In the CC chemokines, the cysteines follow each other directly (see figure), in the CXC chemokines they are separated (CC = acronym for cysteine-cysteine) by 1, in the CXXXC chemokines by 3 other amino acids. Chemokines are produced and secreted by a large number of immune cells. They transmit their signals by binding to chemokine receptors via G-proteins. Some chemokines have a pro-inflammatory effect, others have a regulatory effect on the formation, homeostasis and proliferation of tissues.

CCL16, also known as chemokines (C-C motif) ligand 16 or "liver-expressed chemokine" (LEC), is a small, human cytokine that belongs to the CC chemokine family. The coding human CCL16 gene is located on chromosome Chr. 17 q11.2, together with other chemokine genes that belong to the CC gene family.

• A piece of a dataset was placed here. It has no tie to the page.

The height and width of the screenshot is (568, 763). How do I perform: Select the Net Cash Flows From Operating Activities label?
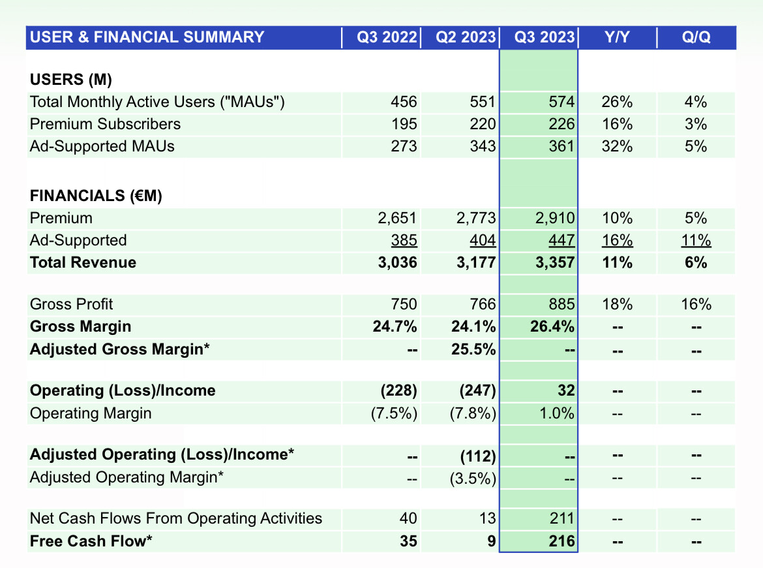click(x=175, y=519)
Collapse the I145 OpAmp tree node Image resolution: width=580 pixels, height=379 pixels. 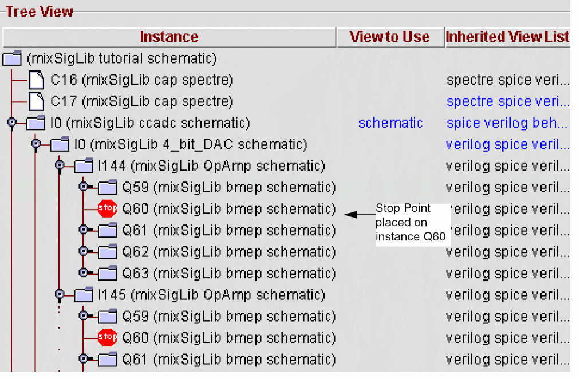click(x=59, y=295)
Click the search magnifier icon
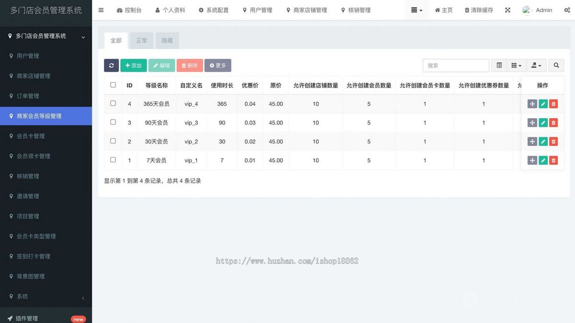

CCL16 is produced by numerous immune cells, such as dendritic cells, monocytes, macrophages (also alveolar macrophages), etc. Originally, CCL16 was discovered in activated monocytes after their stimulation by interleukin-10.

CCL16 is expressed in liver, thymus and spleen. CCL16 is a ligand for the chemokine receptors CCR1, CCR2, CCR5 and CCR8.

CCL16 has a chemoattractive and activating effect on monocytes (monocytes increasingly express CD80, CD86, CD40) and lymphocytes. Interleukin-10 and interferon gamma as well as microbial lipopolysaccharides can significantly increase the expression of this chemokine on monocytes.

In human synovial fluid, CCL16, like CCL15, is processed and activated by matrix metalloproteinases (MMPs) and serine proteases.

Chemokines play an essential role in the pathogenesis of sarcoidosis. In studies on larger patient groups with advanced type III sarcoidosis (D86.9) in bronchoalveolar lavage (BAL), the concentrations of the chemokines CCL16, CCL15, CCL24, CXCL8, CXCL9, CXCL10 and interleukin-16 were significantly increased. CCL16 expressions were also significantly overexpressed in eosinophilic pneumonia.

Furthermore, CCL16 together with interleukin-10 is increasingly expressed in ulcerative colitis.

1. Arakelyan A et al (2009) Protein levels of CC chemokine ligand (CCL)15, CCL16 and macrophage stimulating protein in patients with sarcoidosis. Clin Exp Immunol 155:457-465.
2. Cappello P et al (2004) CCL16/LEC powerfully triggers effector and antigen-presenting functions of macrophages and enhances T cell cytotoxicity. J Leukoc Biol 75:135-142 Caorsi C et al. (2008) CCL16 enhances the CD8+ and CD4+ T cell reactivity to human HER-2 elicited by dendritic cells loaded with rat ortholog HER-2 Int J Immunopathol Pharmacol 21:867 877
3. Musso T et al (2005) IL-10 enhances CCL2 release and chemotaxis induced by CCL16 in human monocytes. Int J Immunopathol Pharmacol 18: 39-349.
4. Nureki S et al (2009) Elevated concentrations of liver-expressed chemokine/CC chemokine ligand 16 in bronchoalveolar lavage fluid from patients with eosinophilic pneumonia. Int Arch Allergy Immunol 150:282-290.
5. Pannellini T et al (2004) The expression of LEC/CCL16, a powerful inflammatory chemokine, is upregulated in ulcerative colitis. Int J Immunopathol Pharmacol 17:171-180.
6. Starr AE et al (2012) Biochemical analysis of matrix metalloproteinase activation of chemokines CCL15 and CCL23 and increased glycosaminoglycan binding of CCL16. J Biol Chem 287:5848-5860.